··· INPUT FOR THIS TASK ···

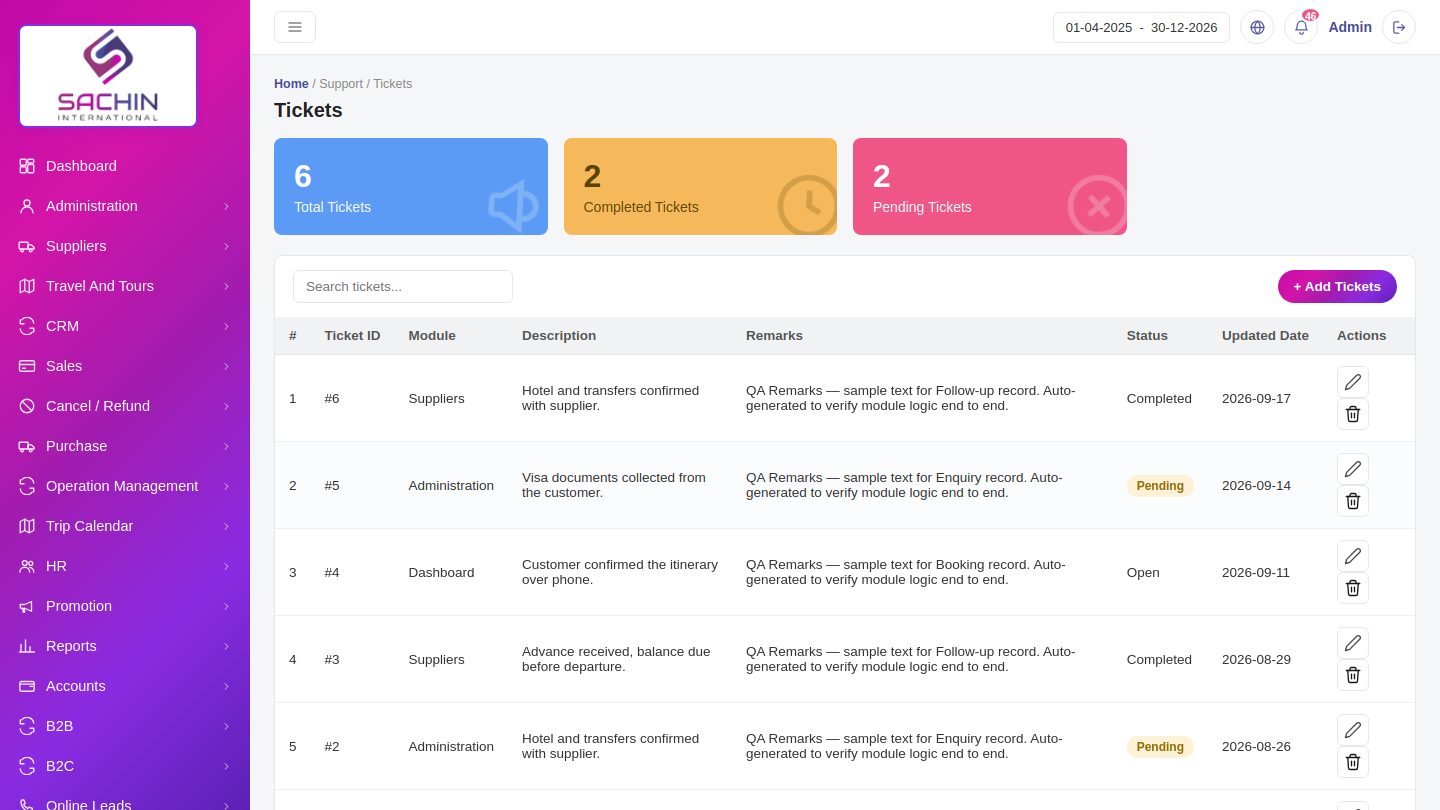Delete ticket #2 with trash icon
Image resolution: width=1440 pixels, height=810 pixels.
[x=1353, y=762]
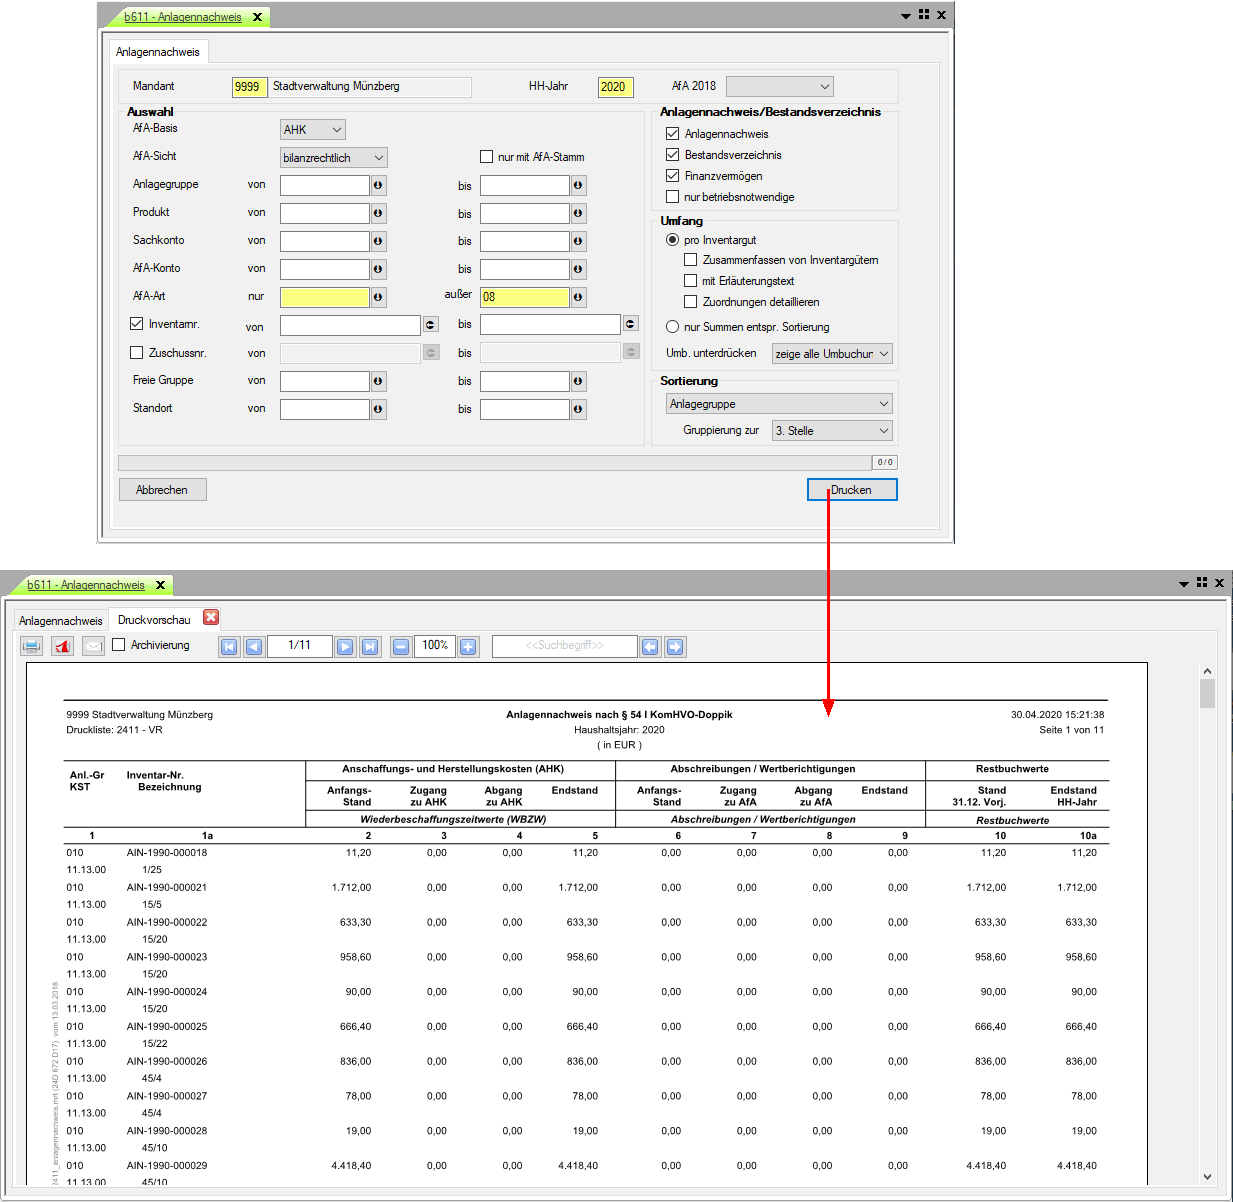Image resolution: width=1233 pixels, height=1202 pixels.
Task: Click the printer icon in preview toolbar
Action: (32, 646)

···

### TASK
Output every line of the data above exactly, with the pictures left out.

### SOLUTION FOR THIS TASK
Delete ticket #2 with trash icon
Image resolution: width=1440 pixels, height=810 pixels.
[x=1353, y=762]
Image resolution: width=1233 pixels, height=1202 pixels.
Task: Click the printer icon in preview toolbar
Action: (32, 646)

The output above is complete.